WHAT TO PRODUCE: Rewrite the lines between the one containing "Where should I" and the one containing "Instruction: Click the Duplicate button", inclusive, replacing "pixels" with "px" and leaving everything else unchanged.

MATERIAL SUPPLIED:
####

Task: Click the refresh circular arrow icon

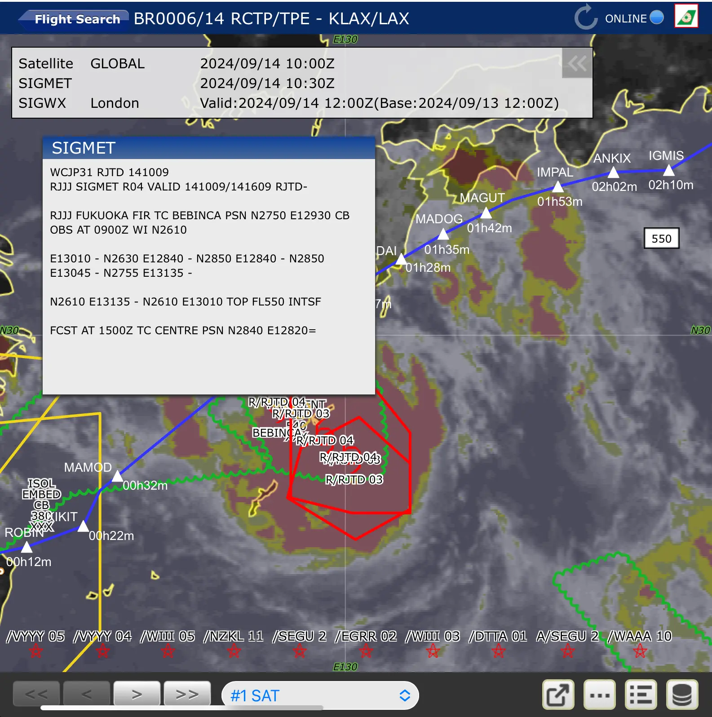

####

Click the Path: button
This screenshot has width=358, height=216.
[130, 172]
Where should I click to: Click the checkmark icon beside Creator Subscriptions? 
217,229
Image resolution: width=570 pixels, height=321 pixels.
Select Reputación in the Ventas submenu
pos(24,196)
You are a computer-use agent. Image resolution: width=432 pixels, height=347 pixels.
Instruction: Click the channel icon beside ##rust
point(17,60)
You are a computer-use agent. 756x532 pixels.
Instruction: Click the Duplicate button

####

EXERCISE ANSWER:
Where should I click to: Click the checkmark icon beside Creator Subscriptions? 
217,229
Image resolution: width=570 px, height=321 px.
Select Reputación in the Ventas submenu
pos(24,196)
You are a computer-use agent. Image resolution: width=432 px, height=347 px.
Instruction: Click the channel icon beside ##rust
point(17,60)
You are a computer-use agent. 756x532 px.
Instruction: Click the Duplicate button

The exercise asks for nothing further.